Design and analysis of a spectro-angular surface plasmon resonance biosensor operating in the visible spectrum

• Published in: Review of scientific instruments Vol. 85; no. 9; p. 093107
• Main Authors: Filion-Côté, Sandrine, Roche, Philip J. R., Foudeh, Amir M., Tabrizian, Maryam, Kirk, Andrew G.
• Format: Journal Article
• Language: English
• Published: United States American Institute of Physics 01.09.2014
• Subjects: Biosensors; Equipment Design; Image detection; Legionnaires' disease bacterium; Refractivity; Ribonucleic acid; RNA; Robustness (mathematics); Scientific apparatus & instruments; Sensitivity; Signal reflection; Spatial resolution; Spectrophotometry, Infrared - instrumentation; Surface plasmon resonance; Surface Plasmon Resonance - instrumentation; Visible spectrum
• ISSN: 0034-6748; 1089-7623; 1089-7623
• DOI: 10.1063/1.4894655

Surface plasmon resonance (SPR) sensing is one of the most widely used methods to implement biosensing due to its sensitivity and capacity for label-free detection. Whilst most commercial SPR sensors operate in the angular regime, it has recently been shown that an increase in sensitivity and a greater robustness against noise can be achieved by measuring the reflectivity when varying both the angle and wavelength simultaneously, in a so-called spectro-angular SPR biosensor. A single value decomposition method is used to project the two-dimensional spectro-angular reflection signal onto a basis set and allow the image obtained from an unknown refractive index sample to be compared very accurately with a pre-calculated reference set.
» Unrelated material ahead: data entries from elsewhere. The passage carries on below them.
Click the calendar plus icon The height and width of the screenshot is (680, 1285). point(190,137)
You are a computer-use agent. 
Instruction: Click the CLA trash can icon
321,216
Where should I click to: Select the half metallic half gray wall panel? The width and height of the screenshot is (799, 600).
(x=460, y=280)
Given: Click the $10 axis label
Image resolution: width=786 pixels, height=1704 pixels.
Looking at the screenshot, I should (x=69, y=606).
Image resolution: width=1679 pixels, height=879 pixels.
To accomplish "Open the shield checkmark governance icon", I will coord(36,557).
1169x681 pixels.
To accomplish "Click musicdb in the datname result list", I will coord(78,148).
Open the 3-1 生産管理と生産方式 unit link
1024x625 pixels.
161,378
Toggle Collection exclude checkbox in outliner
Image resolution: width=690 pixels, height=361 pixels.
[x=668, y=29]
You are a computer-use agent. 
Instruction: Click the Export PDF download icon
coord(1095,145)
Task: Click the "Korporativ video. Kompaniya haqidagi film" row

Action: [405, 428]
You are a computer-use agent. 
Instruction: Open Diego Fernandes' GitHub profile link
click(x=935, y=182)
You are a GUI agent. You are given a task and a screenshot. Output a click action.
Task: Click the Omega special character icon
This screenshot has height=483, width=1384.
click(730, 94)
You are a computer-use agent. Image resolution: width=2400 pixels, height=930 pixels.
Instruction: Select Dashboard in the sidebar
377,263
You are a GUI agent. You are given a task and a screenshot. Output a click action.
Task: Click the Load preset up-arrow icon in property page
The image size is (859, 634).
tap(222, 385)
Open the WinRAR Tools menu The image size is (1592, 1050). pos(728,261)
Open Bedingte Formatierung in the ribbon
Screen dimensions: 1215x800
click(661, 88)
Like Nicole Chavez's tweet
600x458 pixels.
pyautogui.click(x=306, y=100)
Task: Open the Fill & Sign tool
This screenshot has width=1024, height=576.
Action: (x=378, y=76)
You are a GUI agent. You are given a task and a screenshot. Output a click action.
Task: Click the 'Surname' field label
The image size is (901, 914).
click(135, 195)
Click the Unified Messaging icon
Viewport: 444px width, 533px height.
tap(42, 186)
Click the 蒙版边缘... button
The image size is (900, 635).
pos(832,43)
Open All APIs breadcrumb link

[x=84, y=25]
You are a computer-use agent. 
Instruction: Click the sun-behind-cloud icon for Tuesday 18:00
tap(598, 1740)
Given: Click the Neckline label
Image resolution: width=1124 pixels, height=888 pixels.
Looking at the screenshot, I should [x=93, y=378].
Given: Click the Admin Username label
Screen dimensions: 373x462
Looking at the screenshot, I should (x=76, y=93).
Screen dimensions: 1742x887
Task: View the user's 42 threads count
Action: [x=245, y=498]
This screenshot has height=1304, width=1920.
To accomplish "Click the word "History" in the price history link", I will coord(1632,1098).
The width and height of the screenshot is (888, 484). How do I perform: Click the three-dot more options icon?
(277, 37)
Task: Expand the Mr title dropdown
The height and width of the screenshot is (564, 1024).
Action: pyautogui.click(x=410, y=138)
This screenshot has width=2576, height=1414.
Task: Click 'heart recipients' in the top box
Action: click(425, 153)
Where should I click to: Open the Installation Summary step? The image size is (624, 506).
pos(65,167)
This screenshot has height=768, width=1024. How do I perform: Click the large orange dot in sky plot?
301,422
Herein we demonstrate that a previously reported system operated in the near infra-red has a lower detection limit when operating in the visible spectrum due to the improved spatial resolution and numerical precision of the image sensor. The SPR biosensor presented here has an experimental detection limit of 9.8 × 10−7 refractive index unit. To validate the system as a biosensor, we also performed the detection of synthetic RNA from pathogenic Legionella pneumophila with the developed biosensing platform.